Goal of the exercise
Each record that follows is to be reproduced character for character, pictures excepted.

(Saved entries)

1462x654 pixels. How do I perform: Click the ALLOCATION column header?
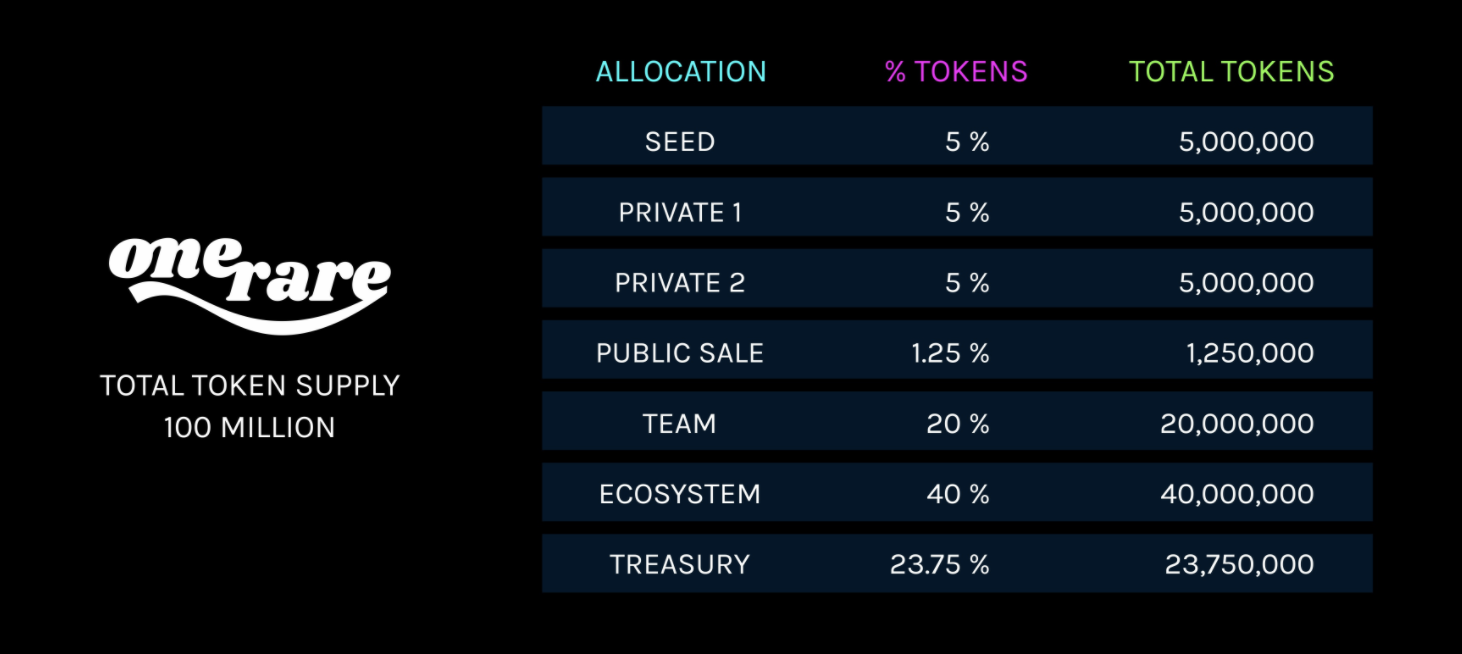tap(681, 72)
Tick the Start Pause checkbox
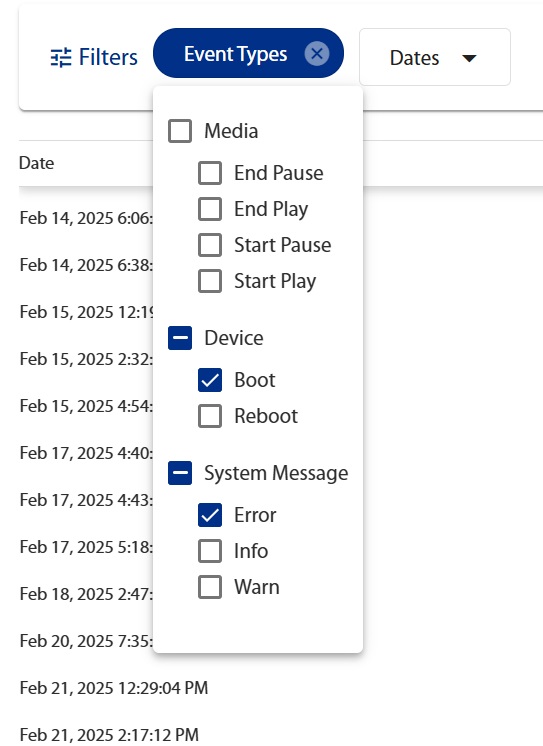 point(210,245)
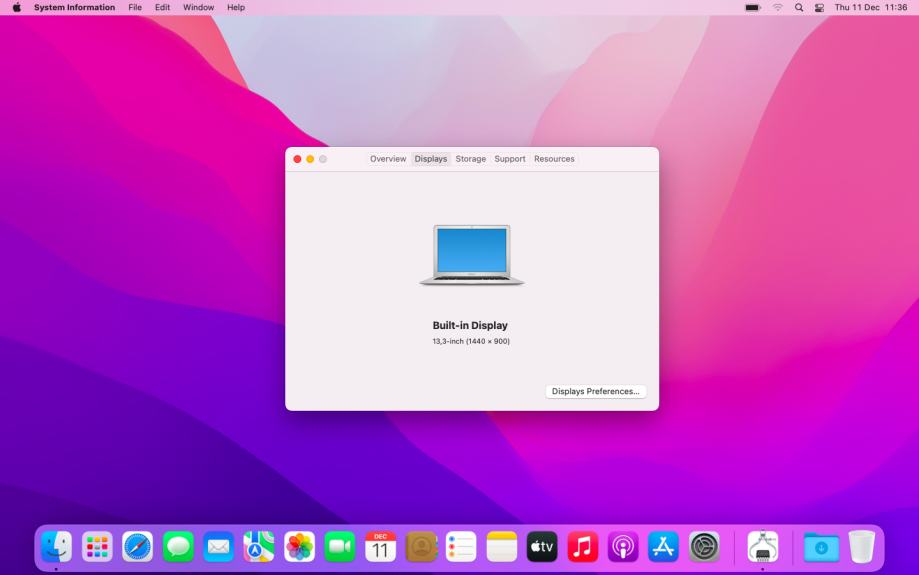Launch Messages app in dock
The width and height of the screenshot is (919, 575).
pyautogui.click(x=178, y=546)
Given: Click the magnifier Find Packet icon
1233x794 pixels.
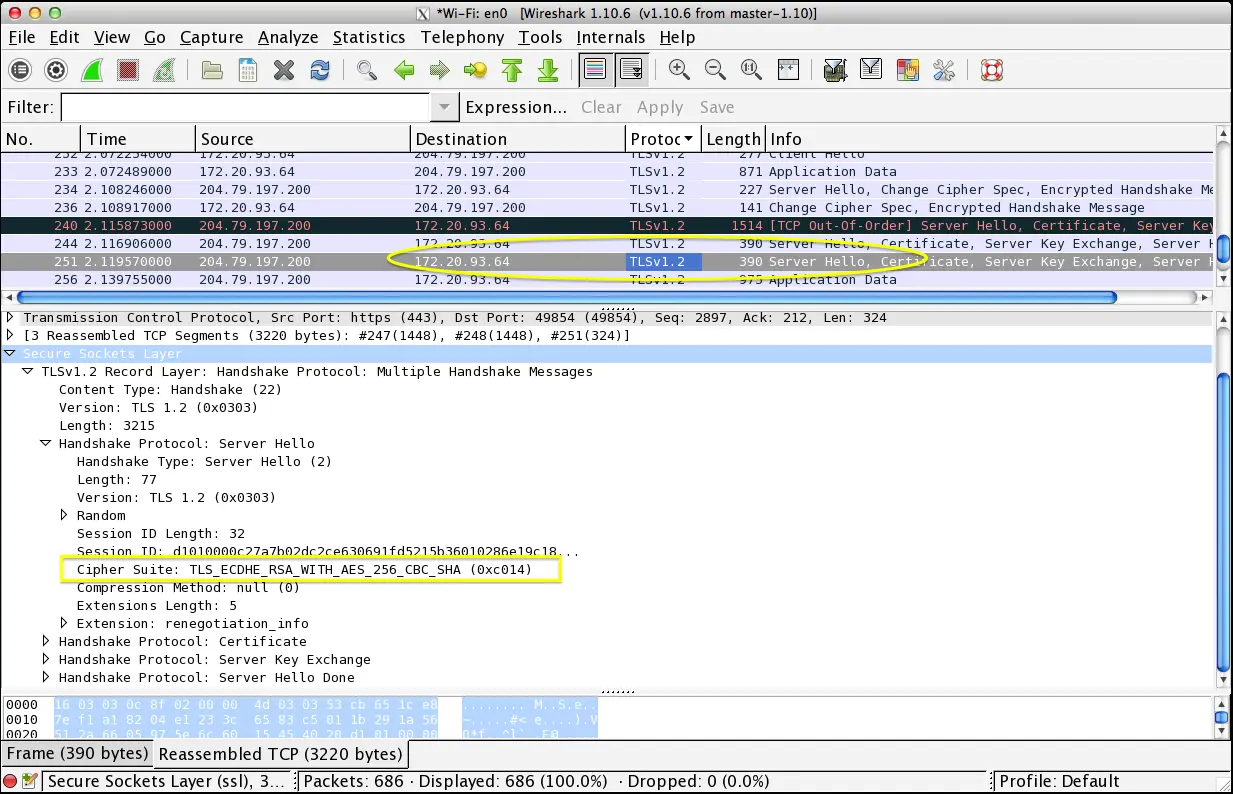Looking at the screenshot, I should tap(367, 70).
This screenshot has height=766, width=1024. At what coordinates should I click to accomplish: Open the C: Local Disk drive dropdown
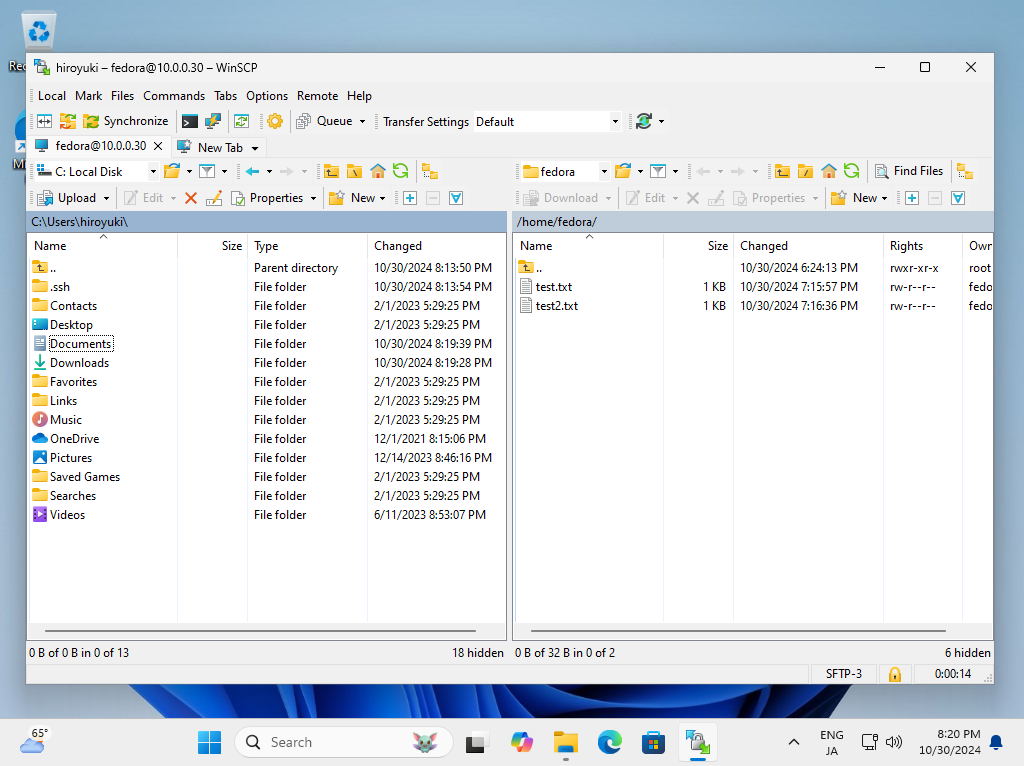(153, 172)
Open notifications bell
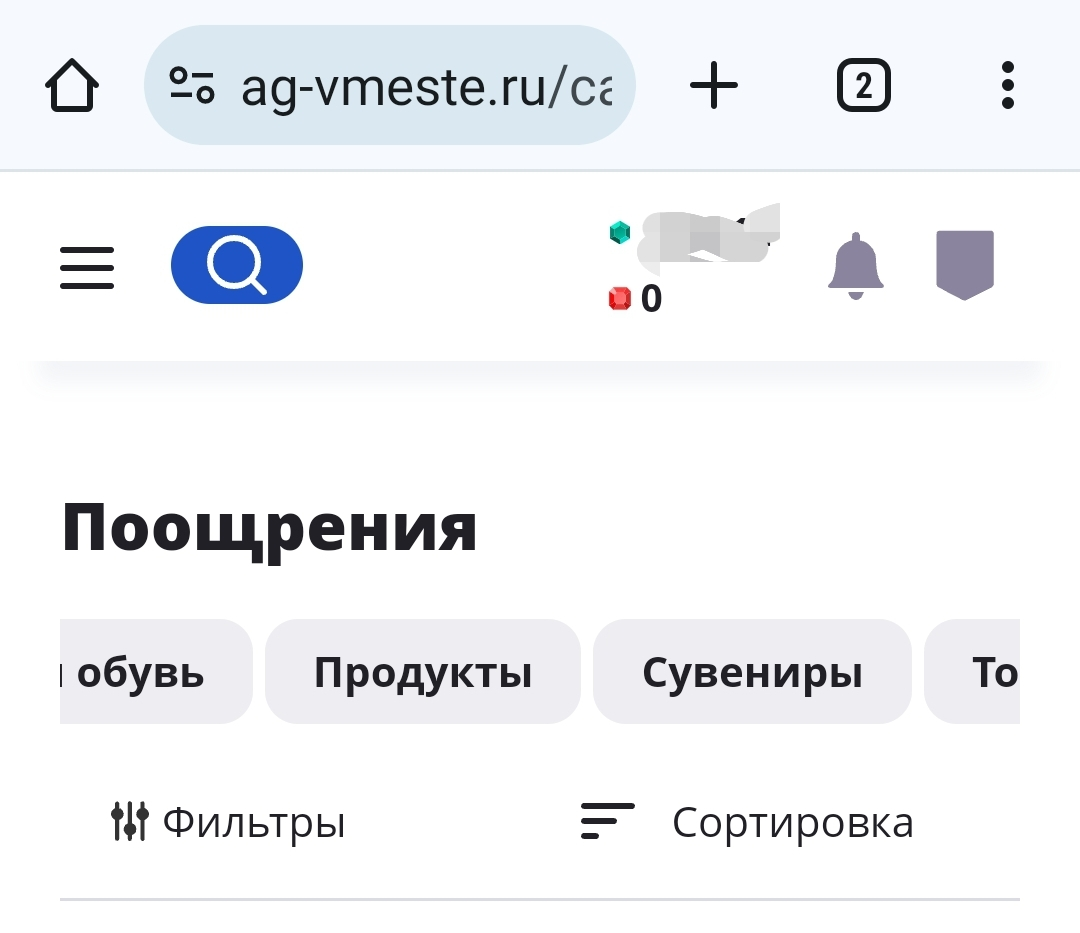 [855, 266]
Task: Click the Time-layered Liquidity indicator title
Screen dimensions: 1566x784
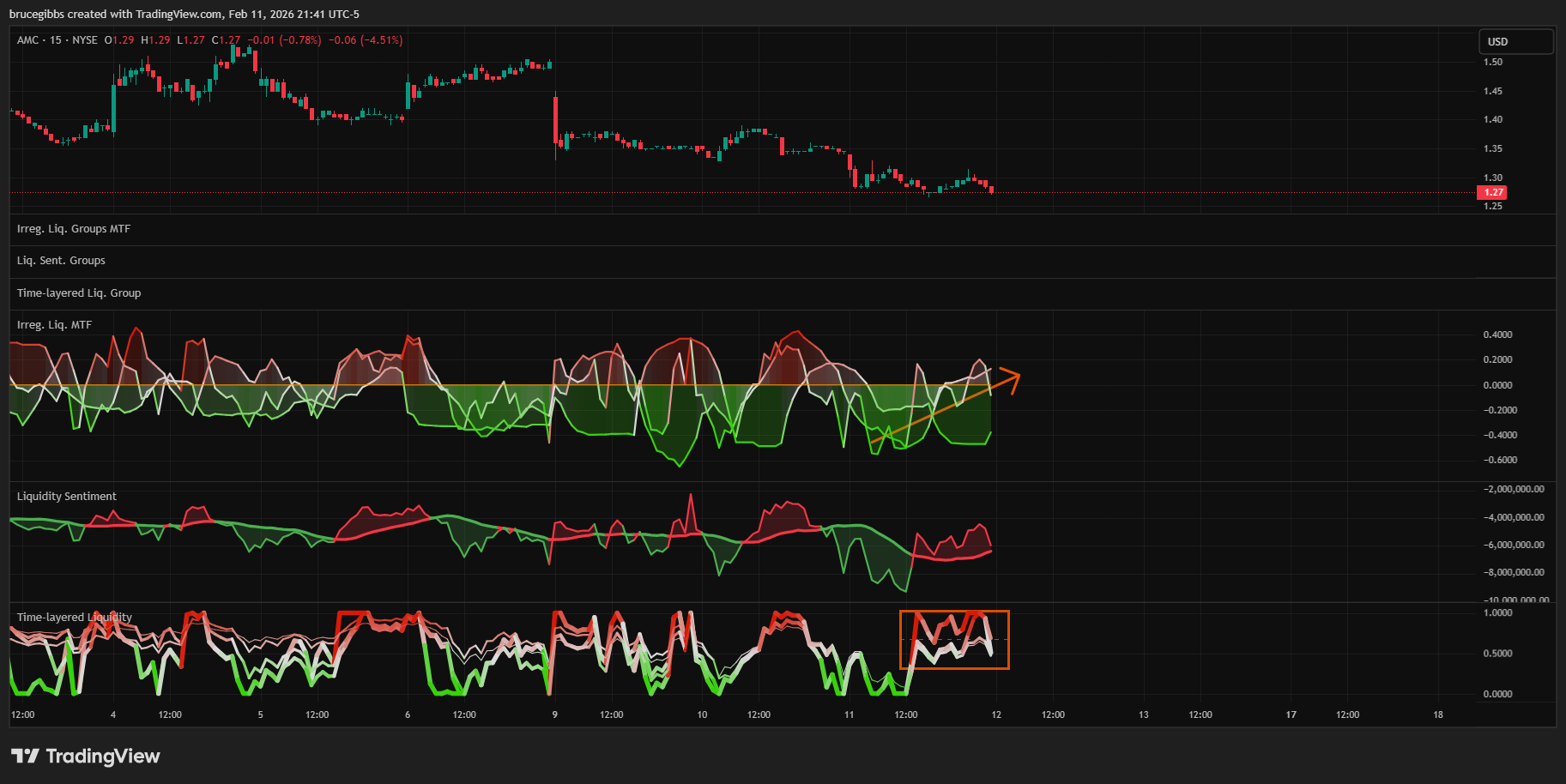Action: [75, 618]
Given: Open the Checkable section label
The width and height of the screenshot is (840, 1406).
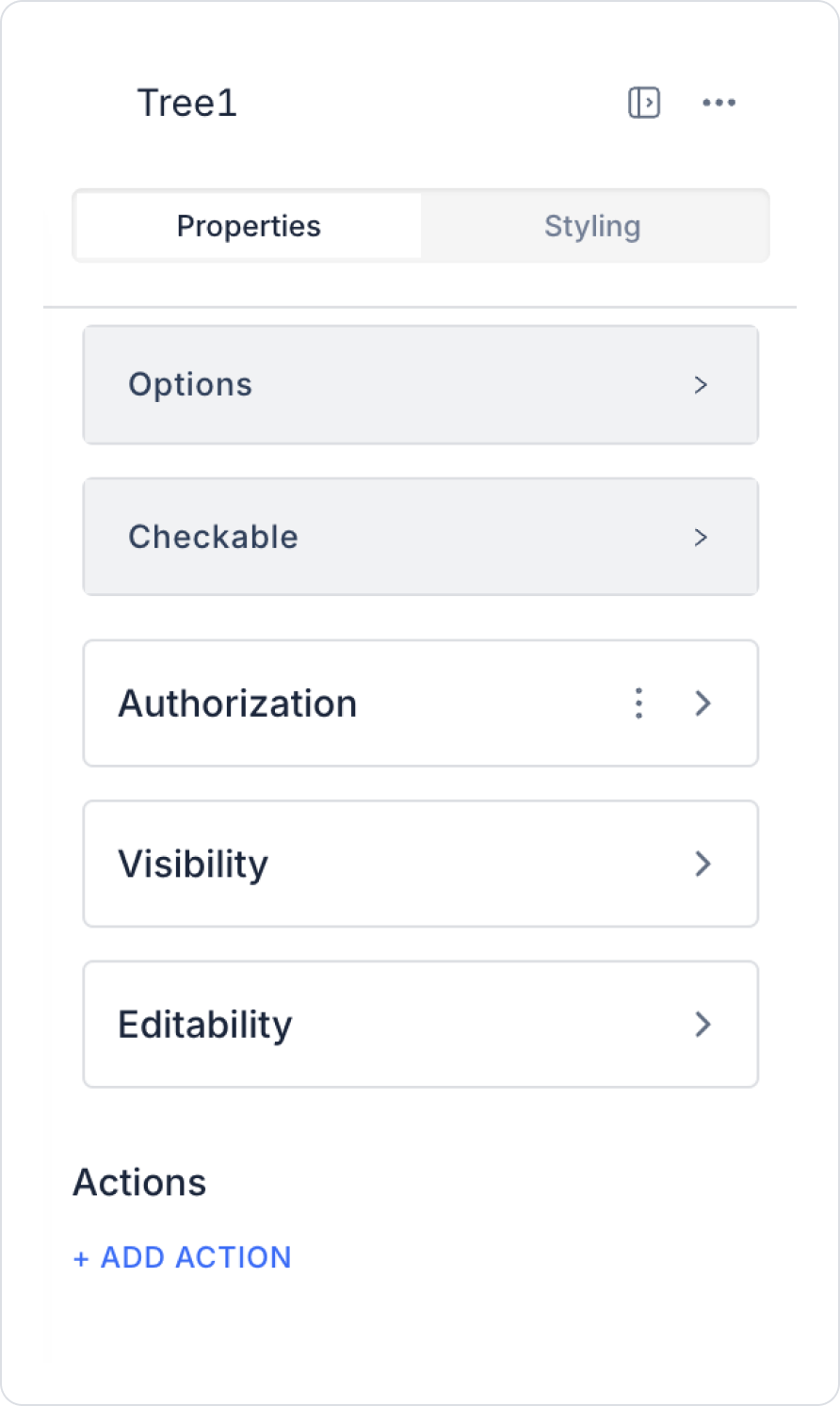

Solution to the problem
1462x654 pixels. How do I perform: Click the ALLOCATION column header?
tap(681, 72)
Tick the Start Pause checkbox
 point(210,245)
Launch Messages app in dock
The width and height of the screenshot is (919, 575).
pyautogui.click(x=178, y=546)
Given: Click the magnifier Find Packet icon
1233x794 pixels.
Looking at the screenshot, I should tap(367, 70).
This screenshot has height=766, width=1024. At what coordinates should I click to accomplish: Open the C: Local Disk drive dropdown
(153, 172)
Open notifications bell
 [855, 266]
Task: Click the Time-layered Liquidity indicator title
Screen dimensions: 1566x784
Action: [75, 618]
Given: Open the Checkable section label
The width and height of the screenshot is (840, 1406).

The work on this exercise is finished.